*** Block opens ***

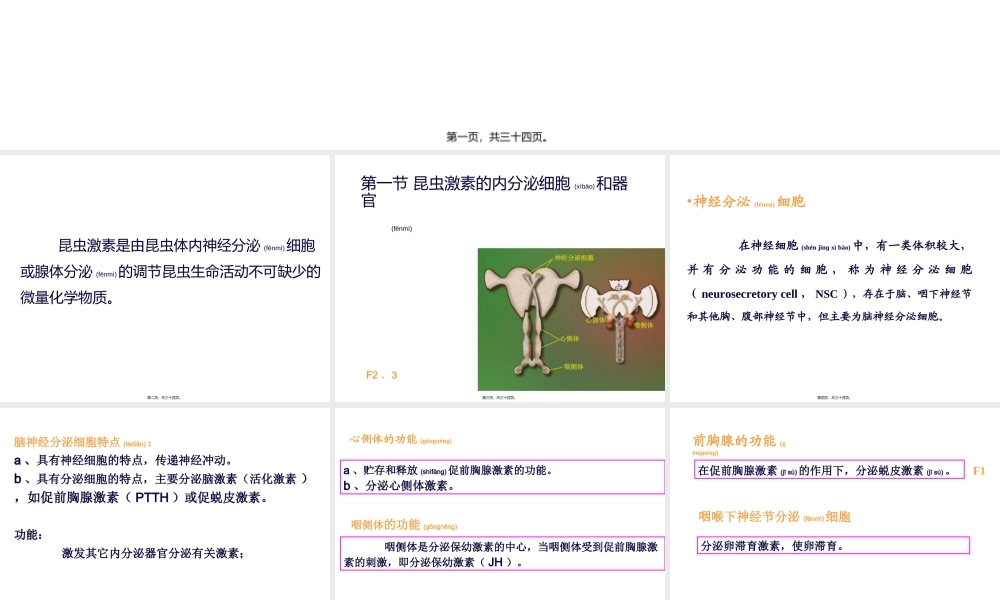Screen dimensions: 1000x600
Task: Click the 神经分泌细胞 label in the diagram
Action: click(x=575, y=257)
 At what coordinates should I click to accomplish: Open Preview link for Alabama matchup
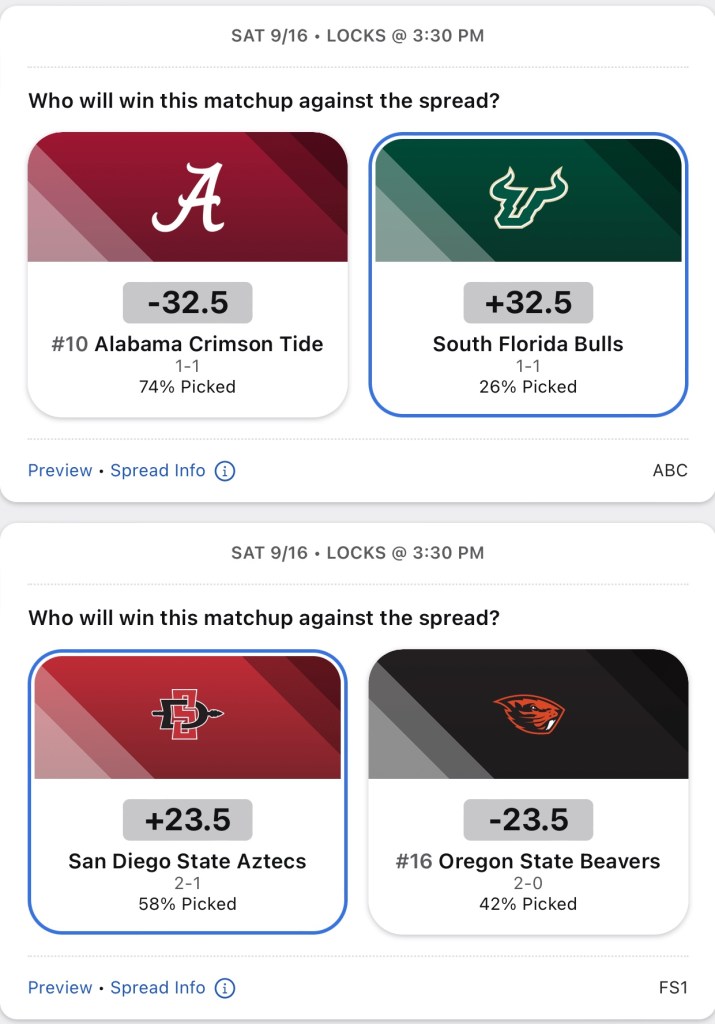60,470
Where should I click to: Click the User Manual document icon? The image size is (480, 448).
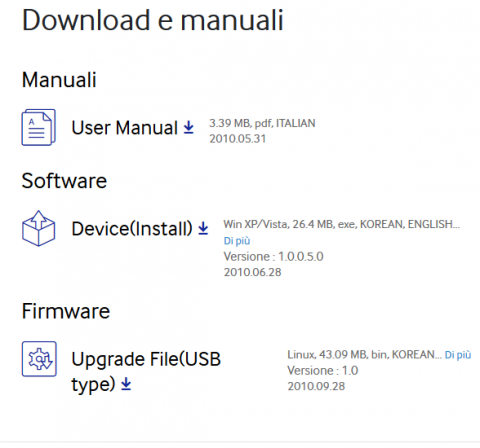click(x=38, y=127)
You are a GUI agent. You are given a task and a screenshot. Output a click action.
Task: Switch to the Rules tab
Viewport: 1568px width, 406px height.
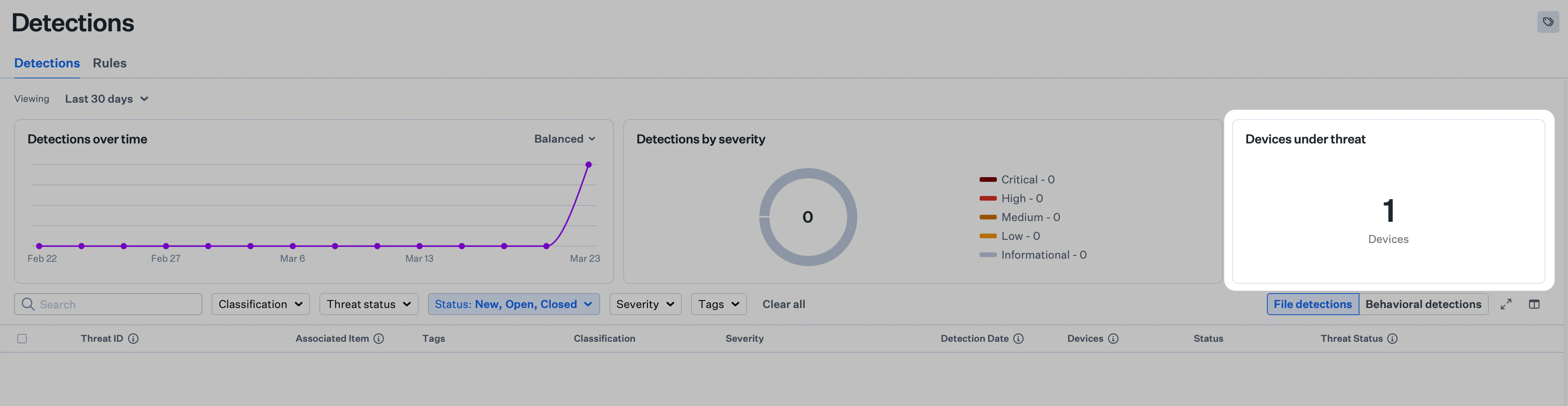tap(110, 63)
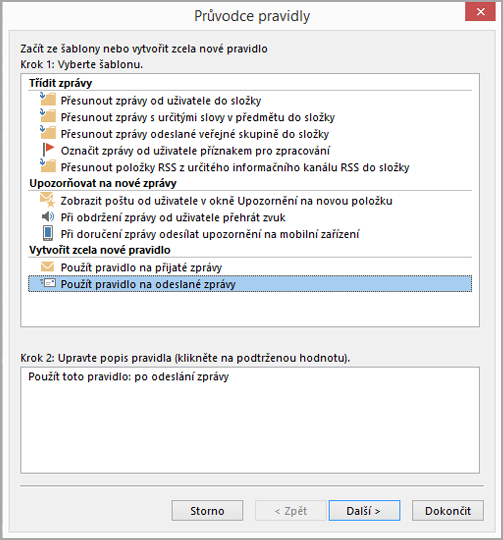Click RSS folder icon for Přesunout položky RSS
The image size is (503, 540).
[x=48, y=166]
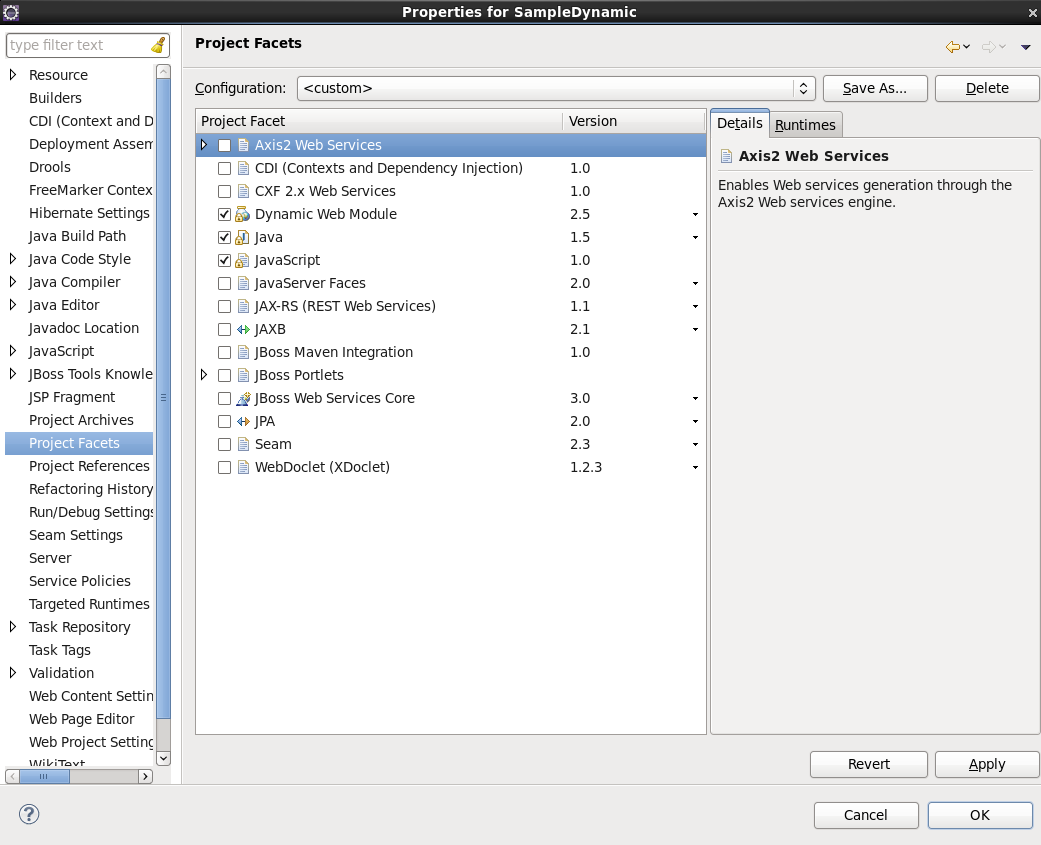Click the Java facet coffee cup icon
This screenshot has width=1041, height=845.
pos(241,237)
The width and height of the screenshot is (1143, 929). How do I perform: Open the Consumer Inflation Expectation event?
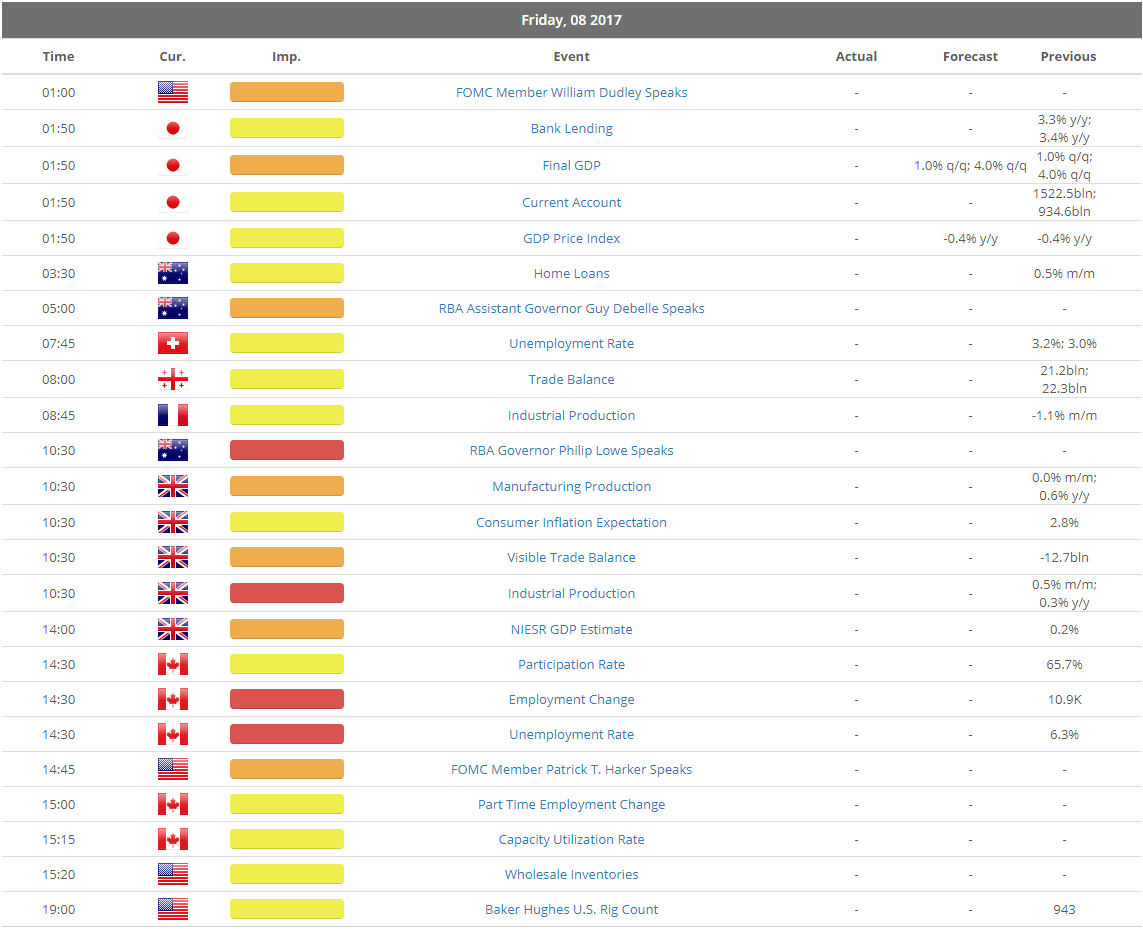[571, 523]
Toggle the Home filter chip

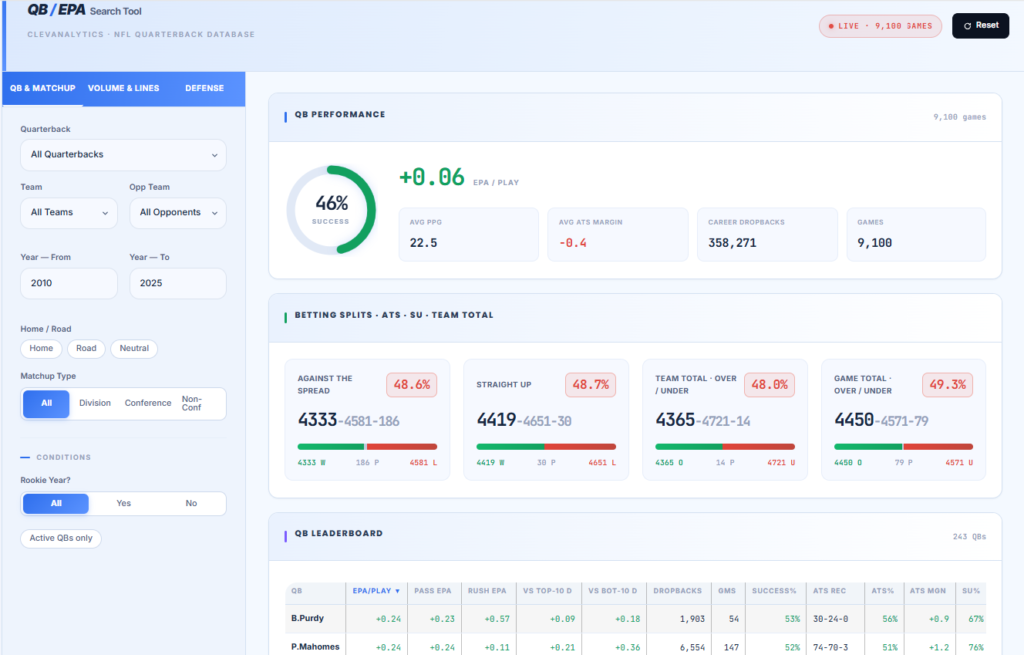[x=41, y=348]
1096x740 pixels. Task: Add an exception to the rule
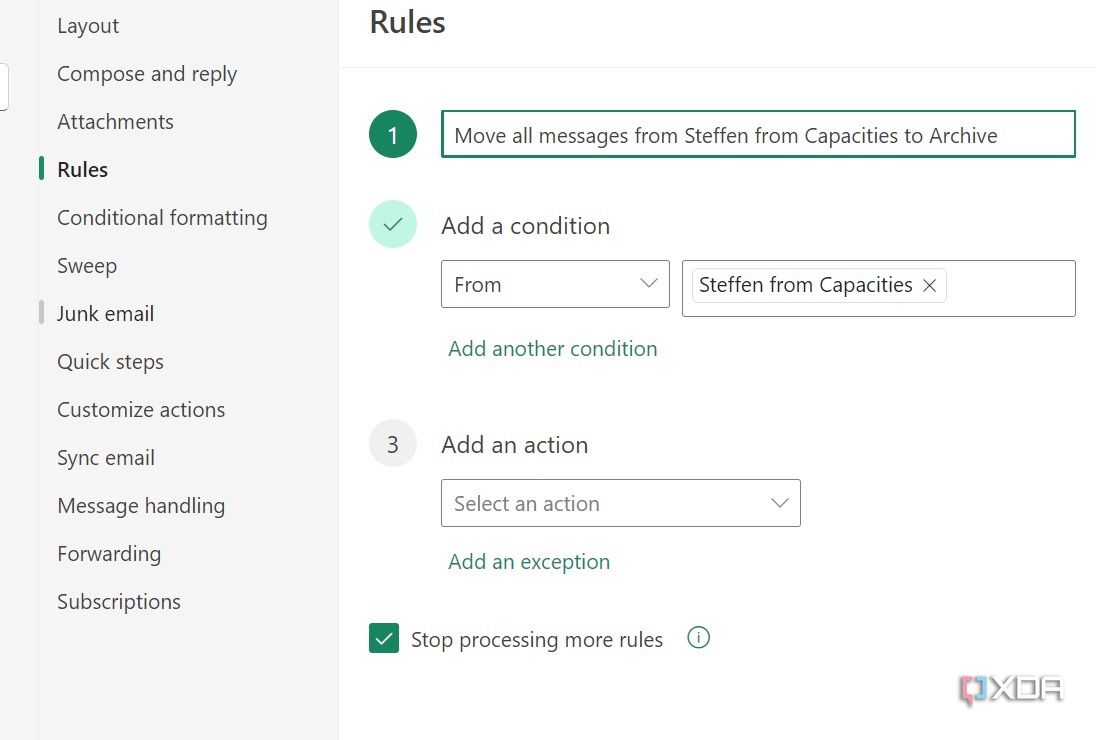tap(529, 561)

*** Block closes ***

→ What the task requires
What must be output is the exact run of lines from the one holding "Where should I" through the end of the entries above, both ends included, minus the pictures.

→ Solved exercise
Where should I click to: Click the User Manual document icon? The image size is (480, 448).
click(x=38, y=127)
You are a GUI agent. You are given a task and a screenshot. Output a click action.
Task: Switch to the Rules tab
Viewport: 1568px width, 406px height.
tap(110, 63)
Click RSS folder icon for Přesunout položky RSS
The image size is (503, 540).
[x=48, y=166]
Click the Java facet coffee cup icon
This screenshot has width=1041, height=845.
pos(241,237)
The width and height of the screenshot is (1143, 929). How do I perform: Open the Consumer Inflation Expectation event?
[571, 523]
Toggle the Home filter chip

[x=41, y=348]
1096x740 pixels. Task: Add an exception to the rule
tap(529, 561)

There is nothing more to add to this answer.